* [THE PROBLEM] Put every entry below into a Markdown table with the columns "No." and "Entry", one line per row numbered from 1, skipping blank lines.

* [PROVIDED RECORDS]
########################################

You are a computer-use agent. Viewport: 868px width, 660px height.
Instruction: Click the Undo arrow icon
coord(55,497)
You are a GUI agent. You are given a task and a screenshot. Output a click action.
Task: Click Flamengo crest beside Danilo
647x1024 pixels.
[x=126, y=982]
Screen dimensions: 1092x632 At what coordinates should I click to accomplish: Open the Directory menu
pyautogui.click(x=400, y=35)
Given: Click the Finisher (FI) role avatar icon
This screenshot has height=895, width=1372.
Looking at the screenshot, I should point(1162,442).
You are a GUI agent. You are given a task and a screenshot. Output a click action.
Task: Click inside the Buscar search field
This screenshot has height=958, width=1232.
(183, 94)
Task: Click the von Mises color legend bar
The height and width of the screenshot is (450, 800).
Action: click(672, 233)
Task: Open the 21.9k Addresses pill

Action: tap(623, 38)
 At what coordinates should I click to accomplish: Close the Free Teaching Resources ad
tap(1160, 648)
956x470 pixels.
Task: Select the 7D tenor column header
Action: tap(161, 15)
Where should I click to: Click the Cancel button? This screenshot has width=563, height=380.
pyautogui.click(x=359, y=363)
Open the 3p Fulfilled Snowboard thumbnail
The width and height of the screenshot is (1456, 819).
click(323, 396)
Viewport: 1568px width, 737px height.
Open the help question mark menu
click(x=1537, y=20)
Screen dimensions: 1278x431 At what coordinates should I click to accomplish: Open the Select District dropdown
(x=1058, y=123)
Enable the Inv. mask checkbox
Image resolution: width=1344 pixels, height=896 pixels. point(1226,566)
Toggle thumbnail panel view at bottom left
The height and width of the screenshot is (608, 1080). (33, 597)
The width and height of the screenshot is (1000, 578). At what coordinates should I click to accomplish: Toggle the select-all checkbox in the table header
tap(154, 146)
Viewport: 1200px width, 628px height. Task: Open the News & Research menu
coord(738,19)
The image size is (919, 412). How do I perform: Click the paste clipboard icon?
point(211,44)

########################################

* [FINISHED TASK]
| No. | Entry |
|---|---|
| 1 | You are a computer-use agent. Viewport: 868px width, 660px height. |
| 2 | Instruction: Click the Undo arrow icon |
| 3 | coord(55,497) |
| 4 | You are a GUI agent. You are given a task and a screenshot. Output a click action. |
| 5 | Task: Click Flamengo crest beside Danilo |
| 6 | 647x1024 pixels. |
| 7 | [x=126, y=982] |
| 8 | Screen dimensions: 1092x632 At what coordinates should I click to accomplish: Open the Directory menu |
| 9 | pyautogui.click(x=400, y=35) |
| 10 | Given: Click the Finisher (FI) role avatar icon |
| 11 | This screenshot has height=895, width=1372. |
| 12 | Looking at the screenshot, I should point(1162,442). |
| 13 | You are a GUI agent. You are given a task and a screenshot. Output a click action. |
| 14 | Task: Click inside the Buscar search field |
| 15 | This screenshot has height=958, width=1232. |
| 16 | (183, 94) |
| 17 | Task: Click the von Mises color legend bar |
| 18 | The height and width of the screenshot is (450, 800). |
| 19 | Action: click(672, 233) |
| 20 | Task: Open the 21.9k Addresses pill |
| 21 | Action: tap(623, 38) |
| 22 |  At what coordinates should I click to accomplish: Close the Free Teaching Resources ad |
| 23 | tap(1160, 648) |
| 24 | 956x470 pixels. |
| 25 | Task: Select the 7D tenor column header |
| 26 | Action: tap(161, 15) |
| 27 | Where should I click to: Click the Cancel button? This screenshot has width=563, height=380. |
| 28 | pyautogui.click(x=359, y=363) |
| 29 | Open the 3p Fulfilled Snowboard thumbnail |
| 30 | The width and height of the screenshot is (1456, 819). |
| 31 | click(323, 396) |
| 32 | Viewport: 1568px width, 737px height. |
| 33 | Open the help question mark menu |
| 34 | click(x=1537, y=20) |
| 35 | Screen dimensions: 1278x431 At what coordinates should I click to accomplish: Open the Select District dropdown |
| 36 | (x=1058, y=123) |
| 37 | Enable the Inv. mask checkbox |
| 38 | Image resolution: width=1344 pixels, height=896 pixels. point(1226,566) |
| 39 | Toggle thumbnail panel view at bottom left |
| 40 | The height and width of the screenshot is (608, 1080). (33, 597) |
| 41 | The width and height of the screenshot is (1000, 578). At what coordinates should I click to accomplish: Toggle the select-all checkbox in the table header |
| 42 | tap(154, 146) |
| 43 | Viewport: 1200px width, 628px height. Task: Open the News & Research menu |
| 44 | coord(738,19) |
| 45 | The image size is (919, 412). How do I perform: Click the paste clipboard icon? |
| 46 | point(211,44) |